Readers of the World

Thursday, January 26, 2006

The Google Story -- Part I

In a previous post I talked about Search, so, naturally, it follows I talk about the company that just about everyone uses to search for something: Google.

Google has been making news lately. Some think bad things are waiting in the wings so it must branch out and find other means of revenue. And with all the talk about Google caving in to the Chinese government after refusing to turn over information to the United States goverment has people wondering what on Earth is going on.

People should read The Google Story, by David Vise and Mark Malseed. It is a fascinating look at a company that has completely transformed everything from Wall Street to media to mom-and-pop stores.
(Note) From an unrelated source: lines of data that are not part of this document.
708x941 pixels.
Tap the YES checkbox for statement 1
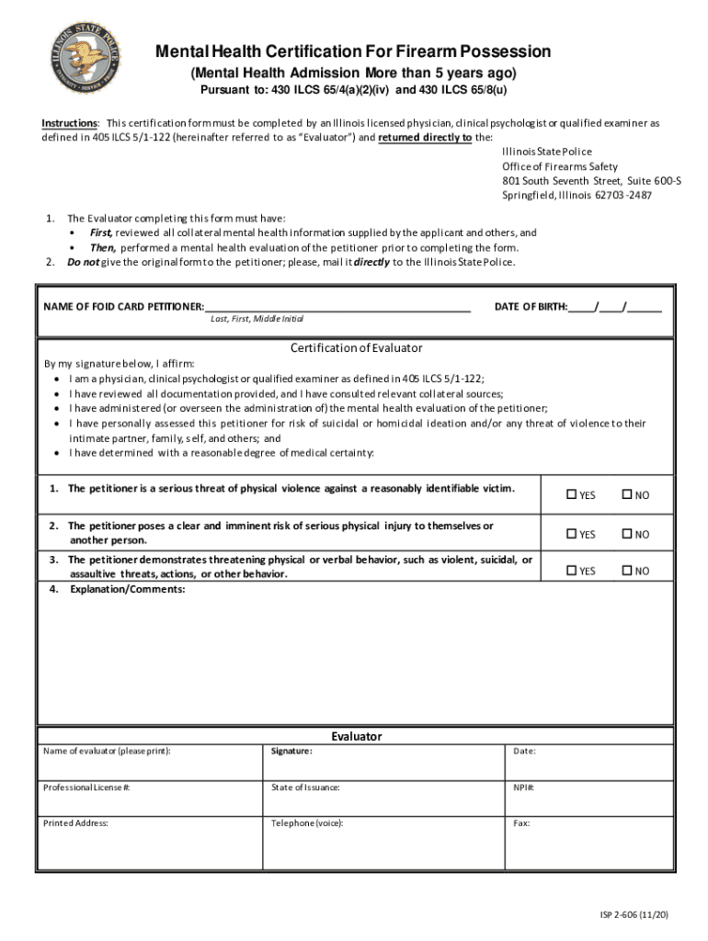[x=571, y=494]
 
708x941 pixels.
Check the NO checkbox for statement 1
[x=627, y=494]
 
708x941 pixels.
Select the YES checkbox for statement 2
[x=571, y=533]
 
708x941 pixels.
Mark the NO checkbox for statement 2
[x=627, y=533]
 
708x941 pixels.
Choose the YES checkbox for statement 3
[x=571, y=571]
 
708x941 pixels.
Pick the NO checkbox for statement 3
[x=627, y=571]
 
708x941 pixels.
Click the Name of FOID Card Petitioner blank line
[x=337, y=307]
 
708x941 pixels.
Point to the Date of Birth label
[x=531, y=306]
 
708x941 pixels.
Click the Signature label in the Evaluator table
[x=291, y=752]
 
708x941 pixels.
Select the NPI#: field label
[x=524, y=788]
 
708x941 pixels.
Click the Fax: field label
[x=521, y=823]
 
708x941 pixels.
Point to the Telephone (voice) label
[x=307, y=823]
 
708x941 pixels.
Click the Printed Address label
[x=75, y=823]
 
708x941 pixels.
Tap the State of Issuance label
[x=305, y=788]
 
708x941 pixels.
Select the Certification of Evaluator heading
[x=356, y=348]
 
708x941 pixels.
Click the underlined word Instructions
[x=70, y=123]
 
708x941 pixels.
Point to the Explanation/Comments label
[x=127, y=589]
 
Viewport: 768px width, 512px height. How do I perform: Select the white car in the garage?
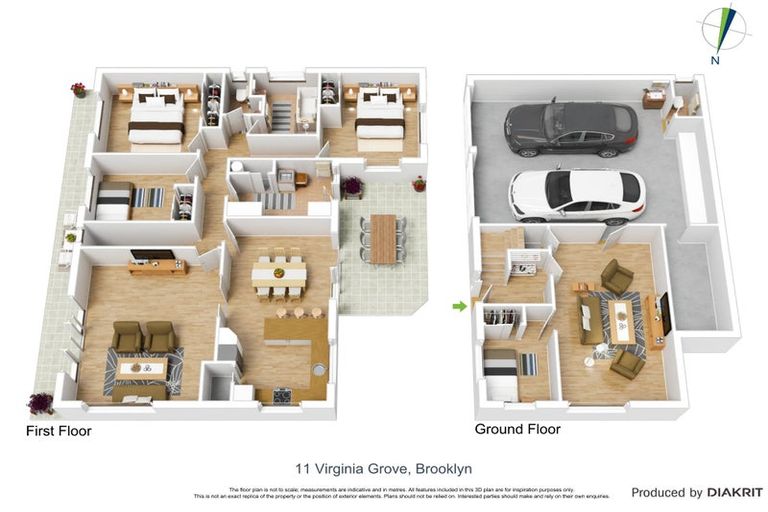coord(577,194)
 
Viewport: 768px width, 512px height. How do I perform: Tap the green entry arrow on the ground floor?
coord(460,306)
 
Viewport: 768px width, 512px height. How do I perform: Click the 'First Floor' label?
coord(58,432)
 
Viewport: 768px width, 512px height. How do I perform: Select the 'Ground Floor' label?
coord(517,429)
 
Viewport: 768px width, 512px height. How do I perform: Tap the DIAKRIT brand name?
coord(735,493)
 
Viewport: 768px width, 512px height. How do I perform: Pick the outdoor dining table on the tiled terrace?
coord(383,238)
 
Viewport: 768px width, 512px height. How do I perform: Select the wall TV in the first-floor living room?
coord(152,255)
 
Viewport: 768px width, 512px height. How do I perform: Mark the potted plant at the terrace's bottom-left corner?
coord(41,403)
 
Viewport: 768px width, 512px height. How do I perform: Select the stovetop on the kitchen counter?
coord(280,395)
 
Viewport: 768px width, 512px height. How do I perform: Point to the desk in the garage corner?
coord(654,99)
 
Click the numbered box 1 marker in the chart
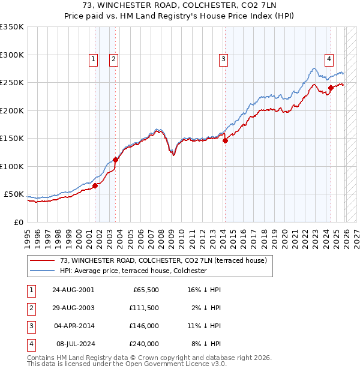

What started as a Stanford PhD project blossomed into a mutli-billion dollar company that has argubly done more to advance technology in the past five years than Microsoft, Apple, or even the mighty Walt Disney Company.
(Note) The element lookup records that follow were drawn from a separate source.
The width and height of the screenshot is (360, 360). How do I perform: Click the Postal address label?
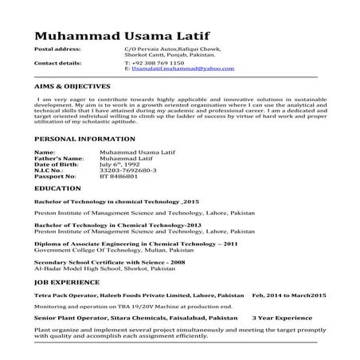coord(57,49)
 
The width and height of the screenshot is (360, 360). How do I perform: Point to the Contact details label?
coord(58,62)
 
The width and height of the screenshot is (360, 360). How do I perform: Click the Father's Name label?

What is clear from the beginning of the book is that Google has never been about making money but rather about improving upon what had come before in order to give the world information for free. Both founders, Sergey Brin and Larry Page, stood on the shoulders of old search engines such as AltaVista and improved it remarkably. The whole premise is really simple and ingenious when you think about it. The early Google search engine was based on the premise of citations. Academic papers are often ranked on the number and quality of citations, and Brin and Page used the same thinking while building the their first search algorhythm. They downloaded the Web and ranked pages according to citations, spawning the most accurate search results at the time. Genius! Brin and Page managed to discover the piece of puzzle that had made all other search engines clunky and frustrating by not returning helpful results.

Brin and Page had a golden nugget of information, and after numerious tweaks and test around the Stanford campus, it became necessary to leave the PhD program in computer science and build a company. They had been building their own servers, scraping together spare parts in order to stretch their budget while still manage the exponential growth of the Web. It wasn't clear at the time, but such thriftiness has let them build the most powerful computing system to date. And the system is built from spare parts with redundencies built in everywhere, so even if a part breaks, it is easily and quickly repairable but the engine does not stop working.

In the words of Darth Vader, that is "impressive. Most impressive."

The idea of providing information to the world for free has been the end-all-be-all goal of Google. Naturally, providing information for free put profit on the back-burner, and oddly enough Brin and Page had been against the paid advertising that now generates most of their profits.

Taking this into account and following the developments of Google in China and refusing to turn over information to the US government has gotten me thinking: Google seems to compromise only when there is a threat to their ability to provide information for free to the world at-large.